Françoise Sagan chroniques 1954-2003

Artistic Athévains

45 Rue Richard Lenoir, 75011 Paris

Dans un théâtre aux allures de cabaret littéraire, voici quelques-unes des chroniques que Françoise Sagan a écrites entre 1954 et 2003.
Bienvenue au Cabaret ! Dans la mise en scène d’Anne-Marie Lazarini, dans la scénographie imaginée par François Cabanat et les costumes de Dominique Bourde, tout évoque cet univers ainsi que celui des casinos si chers à Françoise Sagan : bar à néons, rideaux rouges, piano, meneur de jeu, tenues de soirée, roulette… tandis que les spectateurs prennent place autour des tables disposées sur le plateau.

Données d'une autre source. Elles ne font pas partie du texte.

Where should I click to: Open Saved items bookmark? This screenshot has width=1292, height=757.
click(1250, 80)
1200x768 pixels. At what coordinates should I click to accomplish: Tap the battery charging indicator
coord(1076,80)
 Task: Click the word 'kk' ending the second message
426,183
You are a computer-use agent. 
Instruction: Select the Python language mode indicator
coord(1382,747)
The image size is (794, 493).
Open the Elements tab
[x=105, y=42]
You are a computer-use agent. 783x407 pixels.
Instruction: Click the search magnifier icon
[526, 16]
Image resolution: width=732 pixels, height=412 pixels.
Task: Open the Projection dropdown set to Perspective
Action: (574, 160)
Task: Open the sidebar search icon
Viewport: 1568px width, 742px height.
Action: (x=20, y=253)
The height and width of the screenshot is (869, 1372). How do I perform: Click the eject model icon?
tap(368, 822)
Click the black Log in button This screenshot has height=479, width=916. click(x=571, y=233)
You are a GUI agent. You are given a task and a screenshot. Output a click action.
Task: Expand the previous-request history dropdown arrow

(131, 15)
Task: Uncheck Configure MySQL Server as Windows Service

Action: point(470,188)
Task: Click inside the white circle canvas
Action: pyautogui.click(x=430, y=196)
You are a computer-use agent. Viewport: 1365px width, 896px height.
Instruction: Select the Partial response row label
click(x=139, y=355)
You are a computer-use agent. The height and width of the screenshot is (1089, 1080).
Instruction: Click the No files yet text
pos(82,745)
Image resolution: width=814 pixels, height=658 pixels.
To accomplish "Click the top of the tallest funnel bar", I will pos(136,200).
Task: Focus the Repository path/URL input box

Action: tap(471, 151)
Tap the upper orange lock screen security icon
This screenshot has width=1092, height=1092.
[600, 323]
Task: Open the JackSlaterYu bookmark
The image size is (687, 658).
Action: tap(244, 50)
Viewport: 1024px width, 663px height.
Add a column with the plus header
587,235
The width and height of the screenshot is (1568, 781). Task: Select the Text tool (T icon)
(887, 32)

Un vent de liberté et de convivialité (prudent naturellement) souffle sur l’Artistic qui renoue, dans une période qui a tout de la science fiction, avec son passé de café-concert du début du siècle passé.

Le mythe Sagan naît en 1954 dès la parution de Bonjour tristesse. Une vie, offerte jusqu’à la brûlure à l’ivresse de l’alcool, aux volutes de fumée de cigarettes, à l’étourdissement de la vitesse et la passion du jeu, aura donné les contours visibles d’une légende qui la suivra toute sa vie.

Son écriture, composée de phrases courtes, de formules justes, de pointes d’humour, sera assez tôt qualifiée de « petite musique ». On y décèle, infiniment sensible, la complicité touchante de l’auteur avec ses personnages, et s’y dessinent ses domaines de prédilection, comme la fragilité des liens amoureux, la vie facile teintée de sensualité, de cynisme et d’indifférence. La solitude, la langueur, sont au coeur de son oeuvre, parcourue de touches de tendresse, d’un brin d’amertume, et d’une généreuse désinvolture.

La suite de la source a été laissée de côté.